* _PASSAGE PROVIDED_
__________
Azure Databricks - Upgrade runtime from 6.4 to 9.0 to 10.0

Amrit Raj Kalashakum 1 Reputation point
2021-11-02T12:20:28.003+00:00

Hello There,

I am trying to upgrade my cluster from runtime 6.4 to 9.0 or 10.0. I am able to do that successfully but I have a notebook that is supposed read data from Cosmos DB (Cassandra) to load into databricks. The jobs runs fine with 6.4 but fails in 9.0 or 10.0.

Considering that fact that upgrading requires, new driver and connector version. I tried to install the libraries from maven and also tried to download jar files from third party sites but I believe I couldn't get to the right connector / driver. Require guidance in getting the right libraries for 9.0 or 10.0 runtime.

Below is the code that I am using:

// To import all the cassandra tables
import org.apache.spark.sql.cassandra._
//Spark connector
import com.datastax.spark.connector._
//import com.datastax.spark.connector._
import com.datastax.spark.connector.cql.CassandraConnector

//import com.datastax.oss.driver.api.core._

//CosmosDB library for multiple retry
import com.microsoft.azure.cosmosdb.cassandra

import org.apache.spark.sql.functions._
import spark.sqlContext.implicits._
import org.apache.spark.storage.StorageLevel

spark.conf.set("spark.cassandra.connection.host","<test>")

spark.conf.set("spark.cassandra.connection.port","<test>")
spark.conf.set("spark.cassandra.connection.ssl.enabled","true")
spark.conf.set("spark.cassandra.auth.username","<test>")

spark.conf.set("spark.cassandra.auth.password","<test>")
spark.conf.set("spark.cassandra.connection.factory", "com.microsoft.azure.cosmosdb.cassandra.CosmosDbConnectionFactory")

spark.conf.set("spark.cassandra.output.batch.size.rows", "1")
spark.conf.set("spark.cassandra.connection.connections_per_executor_max", "10")
spark.conf.set("spark.cassandra.output.concurrent.writes", "1000")
spark.conf.set("spark.cassandra.concurrent.reads", "512")
spark.conf.set("spark.cassandra.output.batch.grouping.buffer.size", "1000")
spark.conf.set("spark.cassandra.connection.keep_alive_ms", "600000000")

spark.conf.set("spark.sql.legacy.allowCreatingManagedTableUsingNonemptyLocation","true")

val paymentdetailsDF = sqlContext
.read
.format("org.apache.spark.sql.cassandra")
.options(Map( "table" -> "test_table", "keyspace" -> "test_keyspace"))
.load

Azure Databricks
Azure Databricks
An Apache Spark-based analytics platform optimized for Azure.
1,904 questions
Azure Cosmos DB
Azure Cosmos DB
An Azure NoSQL database service for app development.
__________
* _GIVEN MATERIAL_

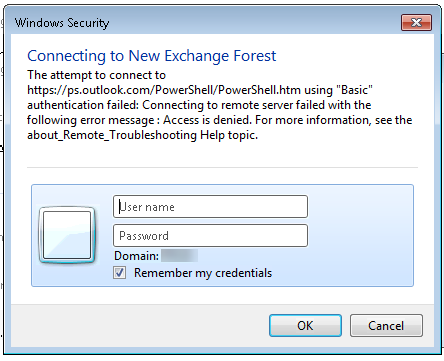Toggle the Remember my credentials checkbox

tap(119, 273)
__________
* _WORK TO DO_
**A)** In the Databricks upgrade thread, on which runtime version does the job that reads from Cosmos DB run without failing?
**B)** From the Databricks upgrade thread, transcribe the part that begins with the words "Azure Databricks - Upgrade" and ends with the words "in 9.0 or 10.0.".
The material that comes after the Databricks upgrade thread is not needed here.

* _ANSWERS IN ORDER_
**A)** Runtime 6.4

**B)**
Azure Databricks - Upgrade runtime from 6.4 to 9.0 to 10.0

Amrit Raj Kalashakum 1 Reputation point
2021-11-02T12:20:28.003+00:00

Hello There,

I am trying to upgrade my cluster from runtime 6.4 to 9.0 or 10.0. I am able to do that successfully but I have a notebook that is supposed read data from Cosmos DB (Cassandra) to load into databricks. The jobs runs fine with 6.4 but fails in 9.0 or 10.0.